:: PASSAGE FOR REVIEW ::

----------

A sign of the body’s inflammatory response, headaches and mild pain can come after a vaccine shot. This symptom is particularly common, for it is reported to be the second most commonly recorded symptom with the vaccines. CDC (Centers for Disease Control and Prevention) observations also show that the presence of headaches is more common after the second shot. The solution? She suggested people be prepared to ‘take a day off’ or rest a while after getting vaccinated.

Stress, irritability, drowsiness and other systematic reactions may also occur. Statistics also suggest that more than 50% of people who get vaccinated at any time, against any infection experience a mild, moderate level of throbbing headache.


Symptoms like chronic fatigue and exhaustion can bother our day-to-day life, but it’s a sign that that the body is building required protection against the virus. Fatigue can also be accompanied by feelings of chills and minor aches, which could knock a person out. This can be especially dangerous for people above the age of 55, which is why they should be even more careful of this particular symptom.

The solution to this symptom is simply rest and relaxation. Many doctors suggest to avoid scheduling the vaccine shot before a busy day so they can rest in case they get sluggish throughout the day. Moreover, symptoms are often the most pronounced the next day.


Rashes, on the other hand, are not the most common side-effects but can sometimes take upto a week’s time to come up. It is suspected that this symptom is more common on those who may be suffering from an allergy, or might be sensitive to the vaccine’s makeup. Hence, consider getting urgent medical help the moment you spot one. Swelling, bleeding, delirium or chronic fainting spells should not be ignored.

Fever and Chills

It should be noted that fever and chills are two of the most commonly reported side-effects with the Moderna vaccine. Luckily, these symptoms go away on its own although the intensity of pain can differ from person to person. As the body starts to produce antibodies, there will also be a rise in inflammatory markers causing low-grade or high fever, accompanied by redness and swelling.

One of the participants who was part of the Moderna trials was reported to break into bone-breaking chills with a fever that went up to 102 degrees Fahrenheit in just a few hours after he was vaccinated. However, he confirmed that the symptoms subsided a few hours after on its own and required no additional medical assistance.

In case you ever break into a fever after taking your shot, the CDC recommends people to drink lots of fluids, dress lightly and take acetaminophen (Tylenol). It’s safe to take the acetaminophen after the vaccine as there is no reports that this will interrupt the immune response.

----------

:: DATA FOR REVIEW ::
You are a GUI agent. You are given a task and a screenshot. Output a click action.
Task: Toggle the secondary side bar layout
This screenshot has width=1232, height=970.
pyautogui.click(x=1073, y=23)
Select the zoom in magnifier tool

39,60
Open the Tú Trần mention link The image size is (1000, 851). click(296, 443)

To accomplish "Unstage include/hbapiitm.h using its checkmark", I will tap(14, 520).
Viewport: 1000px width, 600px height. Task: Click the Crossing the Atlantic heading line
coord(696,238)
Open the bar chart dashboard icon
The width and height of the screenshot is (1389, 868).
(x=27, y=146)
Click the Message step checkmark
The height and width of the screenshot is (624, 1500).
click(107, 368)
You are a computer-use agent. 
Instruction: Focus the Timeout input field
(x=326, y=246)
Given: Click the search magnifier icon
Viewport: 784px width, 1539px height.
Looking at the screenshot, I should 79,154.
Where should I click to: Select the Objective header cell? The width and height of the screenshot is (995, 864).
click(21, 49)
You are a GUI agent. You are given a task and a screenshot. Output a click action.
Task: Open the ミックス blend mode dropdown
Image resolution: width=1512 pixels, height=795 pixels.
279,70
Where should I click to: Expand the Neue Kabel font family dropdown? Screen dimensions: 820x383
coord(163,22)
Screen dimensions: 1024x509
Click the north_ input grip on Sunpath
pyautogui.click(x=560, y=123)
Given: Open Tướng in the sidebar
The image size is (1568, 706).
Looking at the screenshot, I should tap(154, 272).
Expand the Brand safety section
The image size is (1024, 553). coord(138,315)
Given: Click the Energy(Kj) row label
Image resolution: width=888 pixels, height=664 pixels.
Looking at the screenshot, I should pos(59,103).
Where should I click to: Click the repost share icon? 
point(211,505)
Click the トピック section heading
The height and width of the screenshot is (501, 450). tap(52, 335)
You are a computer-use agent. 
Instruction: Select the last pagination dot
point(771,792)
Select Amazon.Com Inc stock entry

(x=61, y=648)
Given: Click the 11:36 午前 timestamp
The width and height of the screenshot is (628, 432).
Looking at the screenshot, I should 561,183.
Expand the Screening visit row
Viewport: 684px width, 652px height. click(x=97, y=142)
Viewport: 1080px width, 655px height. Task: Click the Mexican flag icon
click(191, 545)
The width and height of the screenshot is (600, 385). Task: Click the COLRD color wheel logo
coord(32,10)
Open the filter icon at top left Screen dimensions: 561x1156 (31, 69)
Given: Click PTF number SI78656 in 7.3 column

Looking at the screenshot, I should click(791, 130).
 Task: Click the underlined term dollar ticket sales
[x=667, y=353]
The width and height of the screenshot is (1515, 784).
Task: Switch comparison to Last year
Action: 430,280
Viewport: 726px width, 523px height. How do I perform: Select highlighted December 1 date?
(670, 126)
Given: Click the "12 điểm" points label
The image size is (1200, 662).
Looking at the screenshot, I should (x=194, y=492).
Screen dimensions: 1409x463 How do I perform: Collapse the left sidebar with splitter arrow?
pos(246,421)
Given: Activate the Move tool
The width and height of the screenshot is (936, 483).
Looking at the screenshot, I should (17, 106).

----------

:: EXERCISE INSTRUCTIONS ::
Carry on the passage about vaccine side effects, starting right after its final sentence.

:: RESULT OF THE TASK ::
If you are one which develops soreness such as low-intensity muscle pain and joint aches, then it’s good news! These are signs that your body is developing an immune response to the vaccine. That said, results vary. Some people don’t experience soreness at all while some have it throughout their entire body. Yet among the symptoms, soreness is one of the most common side-effects, reported in over 43% cases.

To treat the pain, the Centers for Disease Control and Prevention suggests applying a cool, wet washcloth to the site of the injection. Otherwise, doctors also recommend using warm compresses, drinking lots of water and resting. A warm bath with Epsom salts can help, too.

You can also try to move your arm as staying still will just increase muscle soreness while movement in your arm increases blood flow and exercises that muscle. One tip is to get the shot on your dominant arm rather than the non-dominant arm, because you will be more likely to move it throughout the day, which helps minimize any soreness. If none of that works, then you can take anti-pain medications and pain relievers.

What to Do if Your Side Effects Persist or Get Worse

According to the CDC, these side effects are supposed to go away after a while.

However, if the redness and tenderness in your arm gets worse after 24 hours or the side effects from the vaccine don’t get better and go away after a few days, then call your doctor.

You should also call if you have a high fever (higher than 103 degrees F) for three days in a row or are experiencing breathing issues, chest pain and wheezing at any time. These are not expected side effects and require medical attention.